Elephants play an integral role in Mysuru’s grand Dasara Festival. In the procession that takes place on Vijayadashami, a decorated elephant carries a statue of Goddess Chamundeshwari atop itself, while other elephants, camels and horses, apart from dance and music groups, follow him. The procession covers a distance of 5 km from the Mysuru Palace to the Bannimantap parade grounds and is said to have existed for centuries. But for several years now, metallic objects like nails, screws, upturned bottle caps and other sharp metal shards have come to impede the elephants’ march.
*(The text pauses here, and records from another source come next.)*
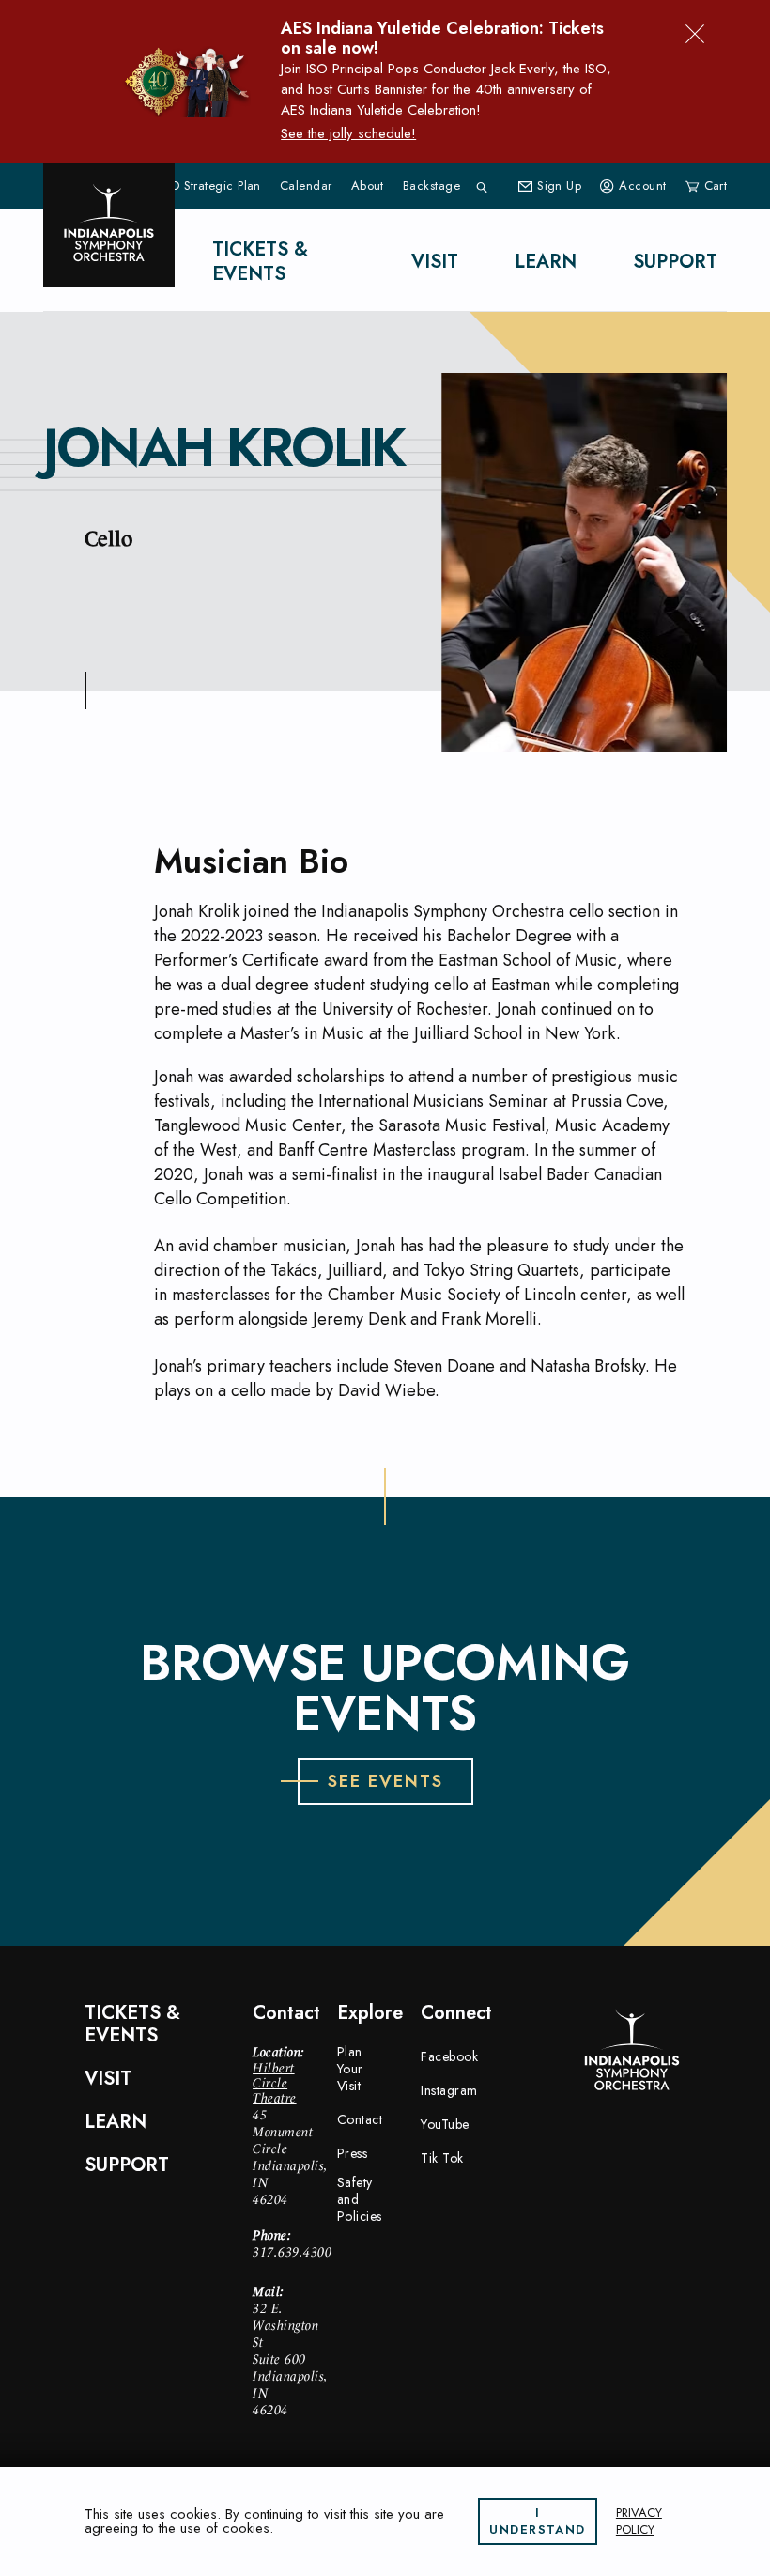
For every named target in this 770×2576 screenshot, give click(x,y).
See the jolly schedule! (348, 133)
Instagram (449, 2090)
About (367, 186)
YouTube (445, 2124)
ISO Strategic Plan (210, 186)
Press (352, 2153)
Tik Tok (442, 2157)
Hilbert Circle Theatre (275, 2082)
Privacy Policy (639, 2521)
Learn (546, 261)
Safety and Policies (359, 2199)
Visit (434, 261)
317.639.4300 (292, 2251)
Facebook (449, 2056)
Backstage (431, 186)
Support (675, 261)
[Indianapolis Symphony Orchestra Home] (109, 225)
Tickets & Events (260, 261)
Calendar (306, 186)
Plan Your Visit (350, 2068)
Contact (360, 2119)
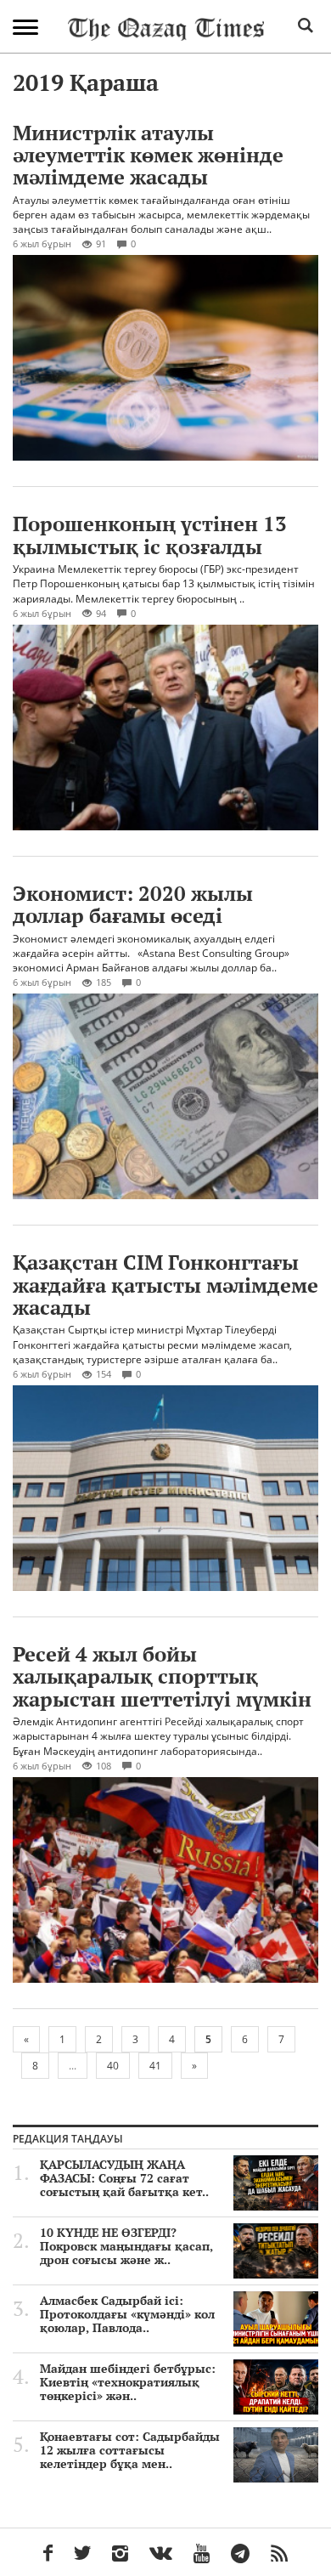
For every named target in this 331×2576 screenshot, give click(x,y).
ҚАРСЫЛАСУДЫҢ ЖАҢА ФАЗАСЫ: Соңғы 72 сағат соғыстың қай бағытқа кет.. (124, 2178)
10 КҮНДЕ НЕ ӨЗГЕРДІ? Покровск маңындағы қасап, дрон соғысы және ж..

In the days leading up to Vijayadashami, on 23 October this year, the elephants are made to walk the 5 km route as practice. Describing how the tuskers develop wounds that take weeks to heal during these processions, a forest officer says, “They are not used to walking on tarred roads. They are not like horses or bullocks that can be fitted with shoes. Their feet are very sensitive.”

Two individuals from the city have now come together to offer a solution. The duo has created an eight-foot long magnetic mobile contraption, where 14 magnets have been fitted into a long aluminium strip with a pair of wheels. Once attached to a vehicle— which moves ahead of the pachyderms during their practice sessions—this magnetic strip rolls along the road and attracts sharp metal objects and debris, effectively clearing the path for the animals plodding their way. The contraption is currently being used for the elephants’ daily rehearsals. Vijay HN, a motorcycle dealer, and Santosh Kumar, a technician at a private firm, came up with the simple but ingenious solution. “This device makes it safe for the elephants and also eliminates manual intervention,” Kumar says, referring to the forest department personnel who usually accompany the animals and keep an eye out for sharp objects on the road.